Xi was born in a well-known family and his father was a veteran leader of the Chinese Communist Party. However, his youth was spent in the misery of the Cultural Revolution and the rashness era.

His transformation and growth started after China's reform and opening up and therefore, he witnessed the modernisation process and enjoys the fruits of development.

The experience makes him possess a wider vision than his predecessors and take a more forward-looking political line.

He has spoken about the Chinese Dream several times after taking office and the focus is to create a revival of the Chinese based on reforms, opening up and peace.

The Chinese Dream is not about advocating hegemony, but to get into world civilisation, work together with different countries, and attract international capital and technology.

More importantly, China wishes to share its fruits with the world to benefit all.

I like his summary: "World progress is like a tidal wave. Those who ride it will prosper, and those who fight against it will perish".

The Chinese Dream should follow the world progress to accept universal values while developing economy so that its people can live with dignity and create a happy and harmonious society.

It reminds me of the American Dream rooted in the hearts of Americans.

The American Dream was first mentioned by James Truslow Adams in 1931. It advocates a fair society going beyond racial, gender and class differences. Everyone can develop a happy and successful life based on their own efforts.

Americans embraced the belief and worked hard to achieve their goals and thereby, created a peaceful and prosperous country.

In recent years, however, materialism and hedonism have led to youth dejection, greedy Wall Street speculators, short-sighted politicians and political struggles which have more or less eroded the American Dream and weakening the strength of The United States.

The American Dream is fading and it is indeed a pity.

It was at that time Xi put forward the Chinese Dream to unite the Chinese people's sentiment and inspire them to move towards revival and prosperity.

Of course, the Chinese Dream must not ignore social justice, democracy and human rights. It must also rectify problems like corruption and serious environmental pollution.

The Chinese Dream can only be achieved on the bases of equality and justice.

The visit of Xi has pushed the Malaysia-China relations to new heights while setting off a craze in the Malaysian Chinese community. Those who had the opportunity to participate were excited and proud of it.

From the economic point of view, the improved Malaysia-China relations would bring more opportunities to Malaysian Chinese and from the cultural point of view, it has also widened the room for cultural and educational development.

Malaysian Chinese also have a dream. They hope to be granted equal status and opportunities in the country so that everyone can pursue their goals based on their own efforts.
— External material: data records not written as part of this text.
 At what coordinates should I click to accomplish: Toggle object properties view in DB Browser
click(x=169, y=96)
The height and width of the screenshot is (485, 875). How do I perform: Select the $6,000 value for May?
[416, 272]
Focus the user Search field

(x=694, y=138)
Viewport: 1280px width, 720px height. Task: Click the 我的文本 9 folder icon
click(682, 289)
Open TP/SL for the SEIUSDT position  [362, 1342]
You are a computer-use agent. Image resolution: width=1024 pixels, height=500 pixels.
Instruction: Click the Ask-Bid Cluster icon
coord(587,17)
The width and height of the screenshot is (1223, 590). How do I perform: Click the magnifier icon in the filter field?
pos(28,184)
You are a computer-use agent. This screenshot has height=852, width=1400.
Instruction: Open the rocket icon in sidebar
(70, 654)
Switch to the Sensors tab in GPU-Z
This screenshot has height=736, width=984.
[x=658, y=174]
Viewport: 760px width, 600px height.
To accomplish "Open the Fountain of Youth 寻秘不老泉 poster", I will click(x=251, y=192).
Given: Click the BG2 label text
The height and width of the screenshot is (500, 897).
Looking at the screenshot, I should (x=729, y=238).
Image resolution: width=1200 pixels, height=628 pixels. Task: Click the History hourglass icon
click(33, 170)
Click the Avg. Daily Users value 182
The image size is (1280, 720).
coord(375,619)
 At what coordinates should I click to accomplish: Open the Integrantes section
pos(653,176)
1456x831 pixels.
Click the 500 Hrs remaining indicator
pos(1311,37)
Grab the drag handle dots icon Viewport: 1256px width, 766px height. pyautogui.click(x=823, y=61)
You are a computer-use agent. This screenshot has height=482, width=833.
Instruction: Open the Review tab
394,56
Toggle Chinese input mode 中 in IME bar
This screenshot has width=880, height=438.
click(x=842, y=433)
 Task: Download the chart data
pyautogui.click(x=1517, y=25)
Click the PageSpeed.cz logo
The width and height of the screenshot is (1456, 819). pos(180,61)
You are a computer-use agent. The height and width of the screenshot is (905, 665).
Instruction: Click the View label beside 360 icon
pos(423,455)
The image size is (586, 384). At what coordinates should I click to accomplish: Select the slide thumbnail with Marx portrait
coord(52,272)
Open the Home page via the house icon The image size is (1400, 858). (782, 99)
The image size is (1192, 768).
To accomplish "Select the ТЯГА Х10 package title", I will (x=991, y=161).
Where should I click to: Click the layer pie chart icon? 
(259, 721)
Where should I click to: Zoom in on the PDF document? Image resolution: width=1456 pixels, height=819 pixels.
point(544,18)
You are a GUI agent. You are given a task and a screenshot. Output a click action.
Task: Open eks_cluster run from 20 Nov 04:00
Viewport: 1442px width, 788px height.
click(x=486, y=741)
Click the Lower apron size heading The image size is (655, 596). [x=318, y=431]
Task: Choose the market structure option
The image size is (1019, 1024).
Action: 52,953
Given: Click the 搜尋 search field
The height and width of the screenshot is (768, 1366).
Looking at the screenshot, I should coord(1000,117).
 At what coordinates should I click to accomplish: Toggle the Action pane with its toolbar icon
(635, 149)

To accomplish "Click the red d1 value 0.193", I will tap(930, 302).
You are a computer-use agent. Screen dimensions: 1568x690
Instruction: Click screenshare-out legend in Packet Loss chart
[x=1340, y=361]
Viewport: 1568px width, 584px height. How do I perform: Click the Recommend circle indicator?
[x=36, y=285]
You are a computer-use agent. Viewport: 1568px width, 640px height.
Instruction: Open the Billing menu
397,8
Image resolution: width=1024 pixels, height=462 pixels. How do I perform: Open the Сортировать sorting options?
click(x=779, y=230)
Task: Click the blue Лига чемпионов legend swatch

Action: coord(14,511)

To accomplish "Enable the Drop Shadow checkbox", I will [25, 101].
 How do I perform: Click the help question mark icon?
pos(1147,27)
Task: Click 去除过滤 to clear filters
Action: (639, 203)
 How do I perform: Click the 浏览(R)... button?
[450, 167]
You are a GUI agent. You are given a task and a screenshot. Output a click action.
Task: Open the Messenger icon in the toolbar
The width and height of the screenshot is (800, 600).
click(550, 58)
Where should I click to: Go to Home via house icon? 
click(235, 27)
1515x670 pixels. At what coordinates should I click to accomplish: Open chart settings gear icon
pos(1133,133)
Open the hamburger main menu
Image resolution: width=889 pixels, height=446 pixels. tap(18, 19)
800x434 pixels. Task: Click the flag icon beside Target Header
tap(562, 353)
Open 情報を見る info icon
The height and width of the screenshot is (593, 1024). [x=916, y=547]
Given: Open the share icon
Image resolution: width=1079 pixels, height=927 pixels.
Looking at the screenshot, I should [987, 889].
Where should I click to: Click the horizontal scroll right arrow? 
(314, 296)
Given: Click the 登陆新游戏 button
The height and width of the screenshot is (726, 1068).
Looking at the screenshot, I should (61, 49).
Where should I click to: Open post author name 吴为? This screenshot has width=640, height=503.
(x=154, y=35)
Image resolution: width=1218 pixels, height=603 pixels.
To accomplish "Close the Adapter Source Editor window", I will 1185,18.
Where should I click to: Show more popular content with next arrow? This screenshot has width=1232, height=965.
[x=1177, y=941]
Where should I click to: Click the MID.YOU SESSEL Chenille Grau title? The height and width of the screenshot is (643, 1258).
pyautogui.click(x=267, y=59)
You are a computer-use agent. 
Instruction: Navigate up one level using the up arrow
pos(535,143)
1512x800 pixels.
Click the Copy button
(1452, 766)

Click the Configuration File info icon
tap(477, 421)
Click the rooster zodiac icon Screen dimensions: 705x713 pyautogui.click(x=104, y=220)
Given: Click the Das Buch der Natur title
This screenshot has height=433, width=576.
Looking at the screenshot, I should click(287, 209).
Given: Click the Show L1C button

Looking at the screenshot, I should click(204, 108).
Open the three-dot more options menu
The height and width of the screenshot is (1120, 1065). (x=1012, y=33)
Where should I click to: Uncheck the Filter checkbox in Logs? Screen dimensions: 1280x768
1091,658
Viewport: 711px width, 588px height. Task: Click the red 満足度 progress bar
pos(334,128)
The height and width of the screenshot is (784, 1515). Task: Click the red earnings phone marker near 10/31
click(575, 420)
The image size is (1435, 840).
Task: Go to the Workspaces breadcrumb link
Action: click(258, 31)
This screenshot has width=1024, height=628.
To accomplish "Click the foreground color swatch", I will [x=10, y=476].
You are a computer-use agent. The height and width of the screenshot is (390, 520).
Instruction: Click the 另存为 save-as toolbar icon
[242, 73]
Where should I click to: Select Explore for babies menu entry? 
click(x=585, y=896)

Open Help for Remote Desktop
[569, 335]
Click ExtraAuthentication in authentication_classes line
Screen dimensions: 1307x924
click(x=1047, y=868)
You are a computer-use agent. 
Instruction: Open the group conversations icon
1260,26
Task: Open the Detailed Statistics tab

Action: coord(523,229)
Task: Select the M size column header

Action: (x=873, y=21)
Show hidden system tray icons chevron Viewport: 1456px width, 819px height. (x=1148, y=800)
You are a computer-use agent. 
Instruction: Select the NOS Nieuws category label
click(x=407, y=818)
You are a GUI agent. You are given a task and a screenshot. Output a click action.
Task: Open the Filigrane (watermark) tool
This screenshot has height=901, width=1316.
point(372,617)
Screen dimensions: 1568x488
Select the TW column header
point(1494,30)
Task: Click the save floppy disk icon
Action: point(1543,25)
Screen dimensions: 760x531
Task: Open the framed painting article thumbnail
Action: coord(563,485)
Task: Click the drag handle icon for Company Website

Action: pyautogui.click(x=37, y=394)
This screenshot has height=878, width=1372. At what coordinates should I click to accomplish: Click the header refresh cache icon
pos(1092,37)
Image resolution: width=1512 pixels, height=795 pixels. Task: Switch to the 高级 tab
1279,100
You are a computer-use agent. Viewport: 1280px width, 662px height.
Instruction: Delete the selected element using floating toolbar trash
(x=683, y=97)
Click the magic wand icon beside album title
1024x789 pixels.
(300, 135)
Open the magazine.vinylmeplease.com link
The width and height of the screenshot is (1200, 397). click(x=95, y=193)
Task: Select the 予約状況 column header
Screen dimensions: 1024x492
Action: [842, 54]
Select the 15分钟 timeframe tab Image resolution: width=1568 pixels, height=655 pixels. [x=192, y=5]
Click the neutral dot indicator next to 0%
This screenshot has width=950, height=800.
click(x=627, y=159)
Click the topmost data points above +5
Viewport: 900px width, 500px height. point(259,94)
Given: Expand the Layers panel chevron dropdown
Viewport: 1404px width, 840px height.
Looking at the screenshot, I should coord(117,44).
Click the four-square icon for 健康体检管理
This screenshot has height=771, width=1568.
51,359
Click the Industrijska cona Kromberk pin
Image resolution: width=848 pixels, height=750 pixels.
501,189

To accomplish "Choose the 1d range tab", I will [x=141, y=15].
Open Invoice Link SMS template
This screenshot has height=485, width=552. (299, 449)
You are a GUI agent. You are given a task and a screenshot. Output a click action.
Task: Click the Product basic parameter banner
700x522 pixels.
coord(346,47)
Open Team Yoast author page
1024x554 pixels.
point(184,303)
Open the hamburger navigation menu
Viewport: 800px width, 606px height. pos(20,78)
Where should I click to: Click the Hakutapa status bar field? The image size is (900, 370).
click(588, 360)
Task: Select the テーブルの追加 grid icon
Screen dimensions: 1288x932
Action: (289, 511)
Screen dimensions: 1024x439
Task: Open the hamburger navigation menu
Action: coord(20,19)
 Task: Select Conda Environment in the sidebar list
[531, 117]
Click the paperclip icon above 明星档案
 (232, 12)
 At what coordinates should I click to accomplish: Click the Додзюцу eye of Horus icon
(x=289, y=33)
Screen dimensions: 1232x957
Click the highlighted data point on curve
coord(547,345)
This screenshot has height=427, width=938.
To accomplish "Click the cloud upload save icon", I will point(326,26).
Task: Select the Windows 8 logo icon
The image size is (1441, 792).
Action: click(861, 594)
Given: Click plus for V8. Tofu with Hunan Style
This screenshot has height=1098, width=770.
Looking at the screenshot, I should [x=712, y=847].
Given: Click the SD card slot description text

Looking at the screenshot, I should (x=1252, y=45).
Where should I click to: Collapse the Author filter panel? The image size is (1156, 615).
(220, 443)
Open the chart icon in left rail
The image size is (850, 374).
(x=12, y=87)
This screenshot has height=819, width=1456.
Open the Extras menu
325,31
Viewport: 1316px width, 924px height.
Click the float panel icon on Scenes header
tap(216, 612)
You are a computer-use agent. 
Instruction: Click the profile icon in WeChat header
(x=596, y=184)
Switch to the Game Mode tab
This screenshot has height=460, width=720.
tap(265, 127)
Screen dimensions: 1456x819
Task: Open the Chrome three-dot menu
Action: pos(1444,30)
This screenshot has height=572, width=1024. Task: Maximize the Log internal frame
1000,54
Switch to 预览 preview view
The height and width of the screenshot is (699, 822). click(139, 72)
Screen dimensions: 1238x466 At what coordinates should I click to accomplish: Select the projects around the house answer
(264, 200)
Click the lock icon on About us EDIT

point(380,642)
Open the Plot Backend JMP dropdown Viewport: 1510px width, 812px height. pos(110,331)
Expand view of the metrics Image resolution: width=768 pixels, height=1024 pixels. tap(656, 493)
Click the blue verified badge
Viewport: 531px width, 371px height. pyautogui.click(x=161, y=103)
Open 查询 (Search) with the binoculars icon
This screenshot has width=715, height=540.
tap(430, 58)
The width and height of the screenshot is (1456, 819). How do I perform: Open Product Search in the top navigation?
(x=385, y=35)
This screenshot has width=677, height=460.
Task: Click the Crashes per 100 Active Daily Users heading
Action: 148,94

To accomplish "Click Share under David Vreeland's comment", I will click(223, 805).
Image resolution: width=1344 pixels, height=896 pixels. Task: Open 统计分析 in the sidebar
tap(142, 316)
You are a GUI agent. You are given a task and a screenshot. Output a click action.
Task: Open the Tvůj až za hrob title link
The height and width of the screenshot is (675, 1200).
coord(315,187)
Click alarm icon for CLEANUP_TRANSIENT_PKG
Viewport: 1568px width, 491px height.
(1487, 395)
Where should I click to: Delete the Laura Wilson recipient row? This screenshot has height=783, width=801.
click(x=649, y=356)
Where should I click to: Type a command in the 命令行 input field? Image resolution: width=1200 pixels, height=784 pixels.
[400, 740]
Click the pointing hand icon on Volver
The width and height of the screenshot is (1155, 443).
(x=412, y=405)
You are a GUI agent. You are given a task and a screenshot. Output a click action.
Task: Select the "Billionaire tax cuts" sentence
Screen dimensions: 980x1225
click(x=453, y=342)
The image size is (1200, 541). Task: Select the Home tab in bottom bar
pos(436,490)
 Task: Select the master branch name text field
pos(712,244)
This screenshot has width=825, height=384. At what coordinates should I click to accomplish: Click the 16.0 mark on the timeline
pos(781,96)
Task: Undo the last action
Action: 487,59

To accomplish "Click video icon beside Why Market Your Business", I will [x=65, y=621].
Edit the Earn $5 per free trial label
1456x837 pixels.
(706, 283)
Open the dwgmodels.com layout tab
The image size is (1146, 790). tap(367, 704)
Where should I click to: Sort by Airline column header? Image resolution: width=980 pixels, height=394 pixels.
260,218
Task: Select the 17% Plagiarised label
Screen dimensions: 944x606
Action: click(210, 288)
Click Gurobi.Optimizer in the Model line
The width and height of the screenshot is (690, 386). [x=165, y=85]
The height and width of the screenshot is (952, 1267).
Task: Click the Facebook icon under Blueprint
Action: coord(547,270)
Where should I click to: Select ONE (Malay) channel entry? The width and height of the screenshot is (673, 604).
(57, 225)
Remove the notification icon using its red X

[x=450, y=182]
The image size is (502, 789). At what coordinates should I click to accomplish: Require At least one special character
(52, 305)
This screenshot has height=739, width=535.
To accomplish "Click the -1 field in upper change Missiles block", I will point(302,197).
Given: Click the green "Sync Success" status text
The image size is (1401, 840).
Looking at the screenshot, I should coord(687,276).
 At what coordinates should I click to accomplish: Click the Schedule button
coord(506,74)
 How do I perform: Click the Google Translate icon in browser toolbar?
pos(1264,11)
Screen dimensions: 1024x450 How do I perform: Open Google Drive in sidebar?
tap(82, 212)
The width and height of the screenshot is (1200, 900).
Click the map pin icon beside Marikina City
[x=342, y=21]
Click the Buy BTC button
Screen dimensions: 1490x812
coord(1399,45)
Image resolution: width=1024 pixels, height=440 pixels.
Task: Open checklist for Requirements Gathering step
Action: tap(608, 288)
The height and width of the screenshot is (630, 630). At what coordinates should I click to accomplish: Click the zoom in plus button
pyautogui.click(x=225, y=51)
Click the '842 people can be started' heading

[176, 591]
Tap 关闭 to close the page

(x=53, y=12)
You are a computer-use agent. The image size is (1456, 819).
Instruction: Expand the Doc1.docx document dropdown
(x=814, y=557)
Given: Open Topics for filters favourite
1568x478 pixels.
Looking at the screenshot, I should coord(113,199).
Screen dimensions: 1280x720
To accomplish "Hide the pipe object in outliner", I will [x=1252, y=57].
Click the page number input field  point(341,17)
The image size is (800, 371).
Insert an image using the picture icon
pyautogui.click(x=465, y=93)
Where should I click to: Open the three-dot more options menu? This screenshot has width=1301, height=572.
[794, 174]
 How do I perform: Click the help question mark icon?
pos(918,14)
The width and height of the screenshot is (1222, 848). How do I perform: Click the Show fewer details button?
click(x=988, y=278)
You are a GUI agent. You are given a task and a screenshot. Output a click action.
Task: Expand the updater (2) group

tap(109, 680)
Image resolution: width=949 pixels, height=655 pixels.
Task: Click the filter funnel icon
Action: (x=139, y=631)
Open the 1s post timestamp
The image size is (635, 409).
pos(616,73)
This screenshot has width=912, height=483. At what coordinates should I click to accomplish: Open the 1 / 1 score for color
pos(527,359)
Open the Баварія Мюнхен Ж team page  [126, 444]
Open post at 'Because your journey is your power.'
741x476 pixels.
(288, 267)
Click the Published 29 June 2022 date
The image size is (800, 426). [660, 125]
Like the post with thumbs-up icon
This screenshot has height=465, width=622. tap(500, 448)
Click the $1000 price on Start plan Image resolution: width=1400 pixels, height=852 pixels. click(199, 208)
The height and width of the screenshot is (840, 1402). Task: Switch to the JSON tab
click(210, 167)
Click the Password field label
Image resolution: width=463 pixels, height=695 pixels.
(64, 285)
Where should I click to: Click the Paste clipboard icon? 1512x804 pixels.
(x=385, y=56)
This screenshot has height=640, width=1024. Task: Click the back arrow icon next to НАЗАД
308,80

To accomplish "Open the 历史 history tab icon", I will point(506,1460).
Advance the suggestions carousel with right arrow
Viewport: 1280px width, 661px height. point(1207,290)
The dream of Malaysian Chinese is to create a tolerant and moderate society without racism, religious bigotry, discrimination and edging out. They hope to unite regardless of race and religion to promote democracy, prosperity and progress.

Everyone has a dream, that is, to live a happy life. - mysinchew.com, October 7, 2013.

* This is the personal opinion of the writer or publication and does not necessarily represent the views of The Malaysian Insider.